WHAT THE EXERCISE ASKS: All of the data below should be written out exactly.

─── DATA SUPPLIED ───

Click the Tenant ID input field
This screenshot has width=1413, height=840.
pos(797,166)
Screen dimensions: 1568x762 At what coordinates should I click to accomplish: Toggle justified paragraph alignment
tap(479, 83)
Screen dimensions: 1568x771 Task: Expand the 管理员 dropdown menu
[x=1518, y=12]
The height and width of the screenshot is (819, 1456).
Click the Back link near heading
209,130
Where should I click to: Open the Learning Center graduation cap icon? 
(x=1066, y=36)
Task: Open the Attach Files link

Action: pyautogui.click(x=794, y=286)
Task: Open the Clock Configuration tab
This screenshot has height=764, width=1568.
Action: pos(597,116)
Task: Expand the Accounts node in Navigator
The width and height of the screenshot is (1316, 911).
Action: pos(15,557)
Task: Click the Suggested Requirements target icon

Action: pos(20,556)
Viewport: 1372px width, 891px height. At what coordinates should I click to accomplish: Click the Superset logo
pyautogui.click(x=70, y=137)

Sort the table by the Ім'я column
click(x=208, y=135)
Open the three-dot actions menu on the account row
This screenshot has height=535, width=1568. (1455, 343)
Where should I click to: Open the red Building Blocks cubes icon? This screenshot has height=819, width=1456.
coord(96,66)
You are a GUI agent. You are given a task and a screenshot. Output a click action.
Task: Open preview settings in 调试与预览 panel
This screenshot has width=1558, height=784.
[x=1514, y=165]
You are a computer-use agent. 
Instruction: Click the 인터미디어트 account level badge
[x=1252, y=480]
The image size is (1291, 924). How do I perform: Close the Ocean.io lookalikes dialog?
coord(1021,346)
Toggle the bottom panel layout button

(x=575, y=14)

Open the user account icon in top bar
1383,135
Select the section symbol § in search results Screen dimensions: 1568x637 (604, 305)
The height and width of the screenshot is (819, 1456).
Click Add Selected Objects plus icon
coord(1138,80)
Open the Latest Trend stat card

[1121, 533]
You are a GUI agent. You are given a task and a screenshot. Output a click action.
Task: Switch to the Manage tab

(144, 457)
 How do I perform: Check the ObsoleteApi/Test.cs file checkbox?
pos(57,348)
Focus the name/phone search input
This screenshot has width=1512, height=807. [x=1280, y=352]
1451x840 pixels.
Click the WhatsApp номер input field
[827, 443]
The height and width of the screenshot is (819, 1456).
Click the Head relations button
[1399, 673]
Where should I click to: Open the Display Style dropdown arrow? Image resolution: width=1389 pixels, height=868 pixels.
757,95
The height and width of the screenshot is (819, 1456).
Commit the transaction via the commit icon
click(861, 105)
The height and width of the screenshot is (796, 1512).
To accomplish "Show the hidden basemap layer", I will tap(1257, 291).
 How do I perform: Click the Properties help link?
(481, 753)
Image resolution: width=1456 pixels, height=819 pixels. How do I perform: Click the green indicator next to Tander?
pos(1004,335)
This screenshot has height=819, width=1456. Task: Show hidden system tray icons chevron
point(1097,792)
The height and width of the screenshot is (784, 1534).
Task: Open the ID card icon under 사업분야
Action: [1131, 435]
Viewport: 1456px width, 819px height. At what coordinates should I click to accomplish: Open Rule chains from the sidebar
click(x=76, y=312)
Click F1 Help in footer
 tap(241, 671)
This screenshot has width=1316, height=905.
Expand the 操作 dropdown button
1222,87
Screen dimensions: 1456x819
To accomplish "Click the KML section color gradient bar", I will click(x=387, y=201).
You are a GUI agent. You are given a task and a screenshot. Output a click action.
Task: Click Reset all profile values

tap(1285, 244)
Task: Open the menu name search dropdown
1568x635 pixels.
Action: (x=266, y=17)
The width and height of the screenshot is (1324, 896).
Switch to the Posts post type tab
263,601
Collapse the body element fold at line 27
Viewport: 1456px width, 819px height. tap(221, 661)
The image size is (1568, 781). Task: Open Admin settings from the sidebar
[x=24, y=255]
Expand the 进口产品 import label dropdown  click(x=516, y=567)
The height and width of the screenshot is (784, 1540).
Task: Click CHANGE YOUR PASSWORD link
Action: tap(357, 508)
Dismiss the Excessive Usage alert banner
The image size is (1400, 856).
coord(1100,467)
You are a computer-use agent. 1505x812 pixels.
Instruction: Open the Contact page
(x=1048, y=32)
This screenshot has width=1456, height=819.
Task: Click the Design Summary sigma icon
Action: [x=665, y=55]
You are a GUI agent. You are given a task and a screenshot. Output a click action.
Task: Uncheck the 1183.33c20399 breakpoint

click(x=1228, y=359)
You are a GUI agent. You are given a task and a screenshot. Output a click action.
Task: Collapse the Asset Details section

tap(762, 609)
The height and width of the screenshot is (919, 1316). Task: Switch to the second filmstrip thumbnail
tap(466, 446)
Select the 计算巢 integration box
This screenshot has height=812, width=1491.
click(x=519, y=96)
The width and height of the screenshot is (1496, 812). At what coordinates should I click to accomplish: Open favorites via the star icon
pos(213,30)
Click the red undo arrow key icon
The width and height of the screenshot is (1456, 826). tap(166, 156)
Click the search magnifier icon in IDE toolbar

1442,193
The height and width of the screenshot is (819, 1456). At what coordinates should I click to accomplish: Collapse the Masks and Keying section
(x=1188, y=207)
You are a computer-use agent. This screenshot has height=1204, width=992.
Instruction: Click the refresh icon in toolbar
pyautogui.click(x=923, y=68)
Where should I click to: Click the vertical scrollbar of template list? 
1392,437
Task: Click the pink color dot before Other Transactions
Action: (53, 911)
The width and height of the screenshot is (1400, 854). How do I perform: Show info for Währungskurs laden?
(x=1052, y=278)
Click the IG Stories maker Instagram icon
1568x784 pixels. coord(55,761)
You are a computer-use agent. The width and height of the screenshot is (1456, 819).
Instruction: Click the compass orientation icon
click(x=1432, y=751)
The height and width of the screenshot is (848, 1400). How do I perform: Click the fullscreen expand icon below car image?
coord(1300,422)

───

SOLUTION TO THIS TASK:
Click the Tenant ID input field
This screenshot has width=1413, height=840.
pos(797,166)
Screen dimensions: 1568x762 At what coordinates should I click to accomplish: Toggle justified paragraph alignment
tap(479, 83)
Screen dimensions: 1568x771 Task: Expand the 管理员 dropdown menu
[x=1518, y=12]
The height and width of the screenshot is (819, 1456).
Click the Back link near heading
209,130
Where should I click to: Open the Learning Center graduation cap icon? 
(x=1066, y=36)
Task: Open the Attach Files link

Action: pyautogui.click(x=794, y=286)
Task: Open the Clock Configuration tab
This screenshot has height=764, width=1568.
Action: pos(597,116)
Task: Expand the Accounts node in Navigator
The width and height of the screenshot is (1316, 911).
Action: pos(15,557)
Task: Click the Suggested Requirements target icon

Action: pos(20,556)
Viewport: 1372px width, 891px height. At what coordinates should I click to accomplish: Click the Superset logo
pyautogui.click(x=70, y=137)

Sort the table by the Ім'я column
click(x=208, y=135)
Open the three-dot actions menu on the account row
This screenshot has height=535, width=1568. (1455, 343)
Where should I click to: Open the red Building Blocks cubes icon? This screenshot has height=819, width=1456.
coord(96,66)
You are a GUI agent. You are given a task and a screenshot. Output a click action.
Task: Open preview settings in 调试与预览 panel
This screenshot has width=1558, height=784.
[x=1514, y=165]
You are a computer-use agent. 
Instruction: Click the 인터미디어트 account level badge
[x=1252, y=480]
The image size is (1291, 924). How do I perform: Close the Ocean.io lookalikes dialog?
coord(1021,346)
Toggle the bottom panel layout button

(x=575, y=14)

Open the user account icon in top bar
1383,135
Select the section symbol § in search results Screen dimensions: 1568x637 (604, 305)
The height and width of the screenshot is (819, 1456).
Click Add Selected Objects plus icon
coord(1138,80)
Open the Latest Trend stat card

[1121, 533]
You are a GUI agent. You are given a task and a screenshot. Output a click action.
Task: Switch to the Manage tab

(144, 457)
 How do I perform: Check the ObsoleteApi/Test.cs file checkbox?
pos(57,348)
Focus the name/phone search input
This screenshot has width=1512, height=807. [x=1280, y=352]
1451x840 pixels.
Click the WhatsApp номер input field
[827, 443]
The height and width of the screenshot is (819, 1456).
Click the Head relations button
[1399, 673]
Where should I click to: Open the Display Style dropdown arrow? Image resolution: width=1389 pixels, height=868 pixels.
757,95
The height and width of the screenshot is (819, 1456).
Commit the transaction via the commit icon
click(861, 105)
The height and width of the screenshot is (796, 1512).
To accomplish "Show the hidden basemap layer", I will tap(1257, 291).
 How do I perform: Click the Properties help link?
(481, 753)
Image resolution: width=1456 pixels, height=819 pixels. How do I perform: Click the green indicator next to Tander?
pos(1004,335)
This screenshot has height=819, width=1456. Task: Show hidden system tray icons chevron
point(1097,792)
The height and width of the screenshot is (784, 1534).
Task: Open the ID card icon under 사업분야
Action: [1131, 435]
Viewport: 1456px width, 819px height. At what coordinates should I click to accomplish: Open Rule chains from the sidebar
click(x=76, y=312)
Click F1 Help in footer
 tap(241, 671)
This screenshot has width=1316, height=905.
Expand the 操作 dropdown button
1222,87
Screen dimensions: 1456x819
To accomplish "Click the KML section color gradient bar", I will click(x=387, y=201).
You are a GUI agent. You are given a task and a screenshot. Output a click action.
Task: Click Reset all profile values

tap(1285, 244)
Task: Open the menu name search dropdown
1568x635 pixels.
Action: (x=266, y=17)
The width and height of the screenshot is (1324, 896).
Switch to the Posts post type tab
263,601
Collapse the body element fold at line 27
Viewport: 1456px width, 819px height. tap(221, 661)
The image size is (1568, 781). Task: Open Admin settings from the sidebar
[x=24, y=255]
Expand the 进口产品 import label dropdown  click(x=516, y=567)
The height and width of the screenshot is (784, 1540).
Task: Click CHANGE YOUR PASSWORD link
Action: tap(357, 508)
Dismiss the Excessive Usage alert banner
The image size is (1400, 856).
coord(1100,467)
You are a computer-use agent. 1505x812 pixels.
Instruction: Open the Contact page
(x=1048, y=32)
This screenshot has width=1456, height=819.
Task: Click the Design Summary sigma icon
Action: [x=665, y=55]
You are a GUI agent. You are given a task and a screenshot. Output a click action.
Task: Uncheck the 1183.33c20399 breakpoint

click(x=1228, y=359)
You are a GUI agent. You are given a task and a screenshot. Output a click action.
Task: Collapse the Asset Details section

tap(762, 609)
The height and width of the screenshot is (919, 1316). Task: Switch to the second filmstrip thumbnail
tap(466, 446)
Select the 计算巢 integration box
This screenshot has height=812, width=1491.
click(x=519, y=96)
The width and height of the screenshot is (1496, 812). At what coordinates should I click to accomplish: Open favorites via the star icon
pos(213,30)
Click the red undo arrow key icon
The width and height of the screenshot is (1456, 826). tap(166, 156)
Click the search magnifier icon in IDE toolbar

1442,193
The height and width of the screenshot is (819, 1456). At what coordinates should I click to accomplish: Collapse the Masks and Keying section
(x=1188, y=207)
You are a computer-use agent. This screenshot has height=1204, width=992.
Instruction: Click the refresh icon in toolbar
pyautogui.click(x=923, y=68)
Where should I click to: Click the vertical scrollbar of template list? 
1392,437
Task: Click the pink color dot before Other Transactions
Action: (53, 911)
The width and height of the screenshot is (1400, 854). How do I perform: Show info for Währungskurs laden?
(x=1052, y=278)
Click the IG Stories maker Instagram icon
1568x784 pixels. coord(55,761)
You are a computer-use agent. The width and height of the screenshot is (1456, 819).
Instruction: Click the compass orientation icon
click(x=1432, y=751)
The height and width of the screenshot is (848, 1400). How do I perform: Click the fullscreen expand icon below car image?
coord(1300,422)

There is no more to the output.